**Document section**

———

This was Umalatov's ninth career finish (8 of them coming via KOs) in his 9 unbeaten pro fight. After his successful title defence, the Russian-Dagestani fighter signs contract with America-based MMA promotion, Professional Fighters League (PFL).

=== Professional Fighters League ===
On May 6, 2021, Umalatov set to make debut for American promotion PFL against the ex Dana White's Contender Series competitor Kyron "Mamba" Bowen, as opening fight in the PFL 3: Werdum vs. Ferreira card. In the first round he took Bowen down and soften him up with a series of hammer fist that allowed Russian-Dagestani fighter to come close to finishing the American who was only saved by the bell. In the round two, Bowen who was still wobbled by the earlier hammer fist in first round goes for telegraphed punch against Umalatov, who immediately responds with slip counter that lead to TKO in 0:07 seconds of the round.

Umalatov second fight was supposed to be booked against the American Micah Terrill on the prelims of PFL 7: Cooper III vs. MacDonald card. However, the PFL management decided shuffle the card and swap Micah Terrill with Brazilian BJJ specialist Leandro Silva, as a replacement fight for Magomed Umalatov on August 13, 2021, at PFL 7. At weigh-ins, Silva weighed in at 172.5 pounds, missing weight by 1.5 pounds. The bout proceeded at catchweight and Silva was fined 20% of his purse, which went to Umalatov. The Russian-Dagestani fighter ultimately won the bout via unanimous decision.

Leandro Silva was first ever fighter who went the entire distance against Umalatov, otherwise all of Umalatov's prior fights ended up in early finishing victories for the Russian-Dagestani fighter.

Magomed Umalatov was scheduled to face future Two-time PFL World Welterweight champion Ray Cooper III on May 6, 2022, at PFL 3. Umalatov would pull out of the bout and ultimately be replaced by former LFA Welterweight Champion Carlos Leal.

———

**Short task A**
Extract the part of the passage on Umalatov's MMA career from "Magomed Umalatov was" to "Champion Carlos Leal.", word for word.
**Short task B**
Extend the account of Magomed Umalatov's PFL career by writing on from its last sentence.
The data that comes next is separate from the passage on Magomed Umalatov's fighting career.

**Stored data**
———

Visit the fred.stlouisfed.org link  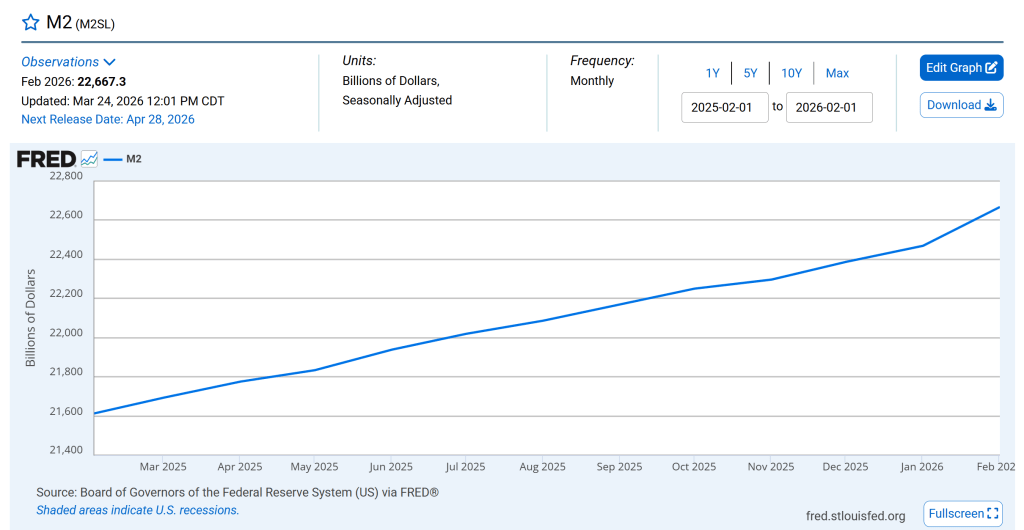click(x=855, y=516)
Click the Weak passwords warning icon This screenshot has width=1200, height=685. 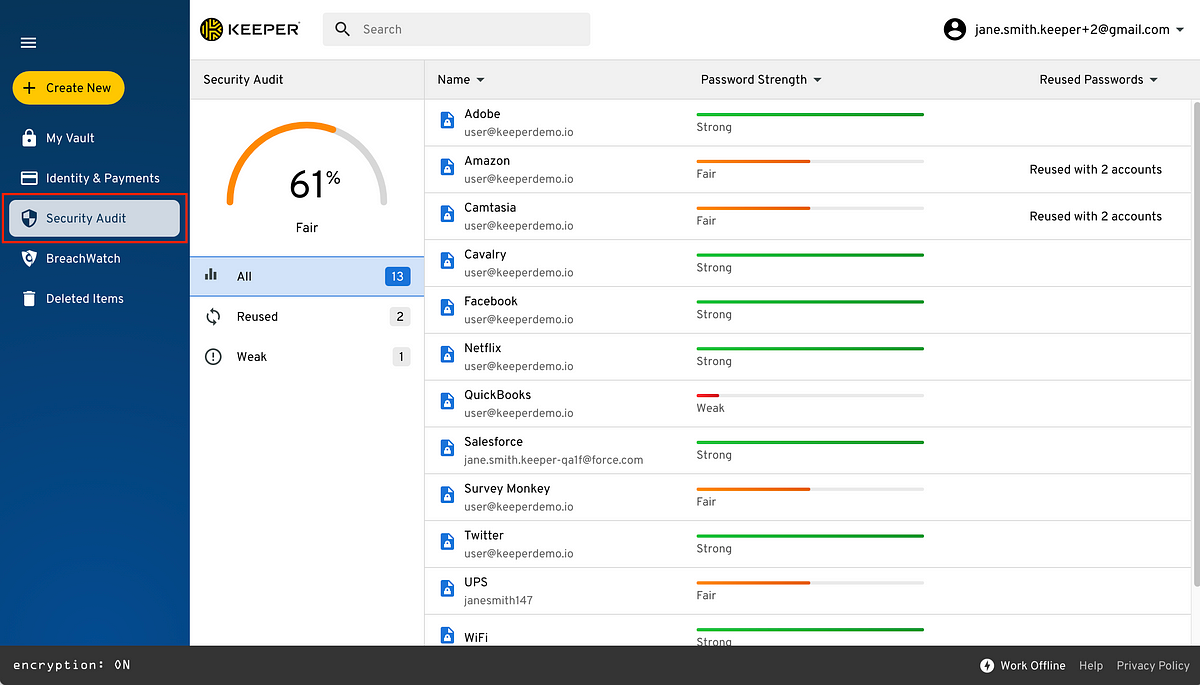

———

**Output A**
Magomed Umalatov was scheduled to face future Two-time PFL World Welterweight champion Ray Cooper III on May 6, 2022, at PFL 3. Umalatov would pull out of the bout and ultimately be replaced by former LFA Welterweight Champion Carlos Leal.

**Output B**
For his third fight for PFL organization, Umalatov was booked against the former BRAVE CF World Welterweight champion Jarrah Al Silawi of Jordan on July 1, 2022, on the main card of PFL 6: Harrison vs. Young. The Russian Knocks out the Al Silawi in round one of the fight after hurting his adversary with a short backfist. Thereby giving Umalatov his 11th finish (10 via KO/TKO) in all of his 12 unbeaten pro fights. Both Umalatov and his compatriot Marina Mokhnatkina were booed by the Atlantan crowd.

Umalatov was scheduled to face Former Bellator World Champion Rory MacDonald in the Semifinals of the Welterweight tournament on August 13, 2022, at PFL 8. However, after Umalatov was forced to pull out due to visa issues from United Kingdom government, as he then was replaced by Dilano "The Postman" Taylor for the match. Umalatov's manager Ali-Abdel Aziz branded this step taken by UK government dirty.

On April 14, 2023, Umalatov was set to battle against the last year PFL Welterweight Tournament finalist Dilano "The Postman" Taylor as an opening fight for PFL 3: (2023 season) card. The Russian-Dagestani fighter KO's Taylor in round number of the fight. This was Umalatov 12th finish (11 KO/TKO) in all of his 13 unbeaten pro fights.

On June 23, 2023, Umalatov was scheduled to face off against the Mexican brawler Nayib "Cachorro" Lopez on the main card of PFL 6: Aubin-Mercier vs. Romero card. Lopez himself was strong prospect, who came with 16-0 unbeaten record. In an all-action fight that went the distance Umalatov defeated the Mexican fighter via dominating unanimous decision in the eyes of the judges.

For the semi-final fight, Umalatov was originally scheduled to face his compatriot Magomed Magomedkerimov at PFL 9 on August 23, 2023. However, Umalatov withdrew from the bout and was ultimately replaced by Solomon "The Black Dragon" Renfro of USA.

On March 11, 2024, Umalatov was set star in a headlining fight against his Russian comrade Andrey Koreshkov in PFL 3: Koreshkov vs. Umalatov card Wintrust Arena, in the city Chicago. During the various point of the bout, he came near to finishing off Koreshkov, only for the Siberian fighter to be saved by the bell. The fight ultimately, went all three rounds as the Umalatov defeated his fellow Russian fighter via unanimous decision.

On June 28 of same year, Umalatov faced off against credentialed folkstyle wrestler, Brennan Ward, in the main card of PFL 6 - 2024 Regular Season, Sanford Pentagon stadium, Sioux Falls, South Dakota. He won the fight via an anaconda choke submission in the first round. With this victory, he improved his record with 82% finishing rate; majority of which came from KO/TKO.

Umalatov was scheduled to face Don Madge in the semifinals of the 2024 Welterweight tournament on August 23, 2024, at PFL 9, however Madge pulled out due to injury and was replaced by Neiman Gracie. Umalatov won the fight by unanimous decision.

In the final, Umalatov faced Shamil Musaev on November 29, 2024, at PFL 10. He lost the fight by technical knockout in the third round leading to the first loss in his MMA career.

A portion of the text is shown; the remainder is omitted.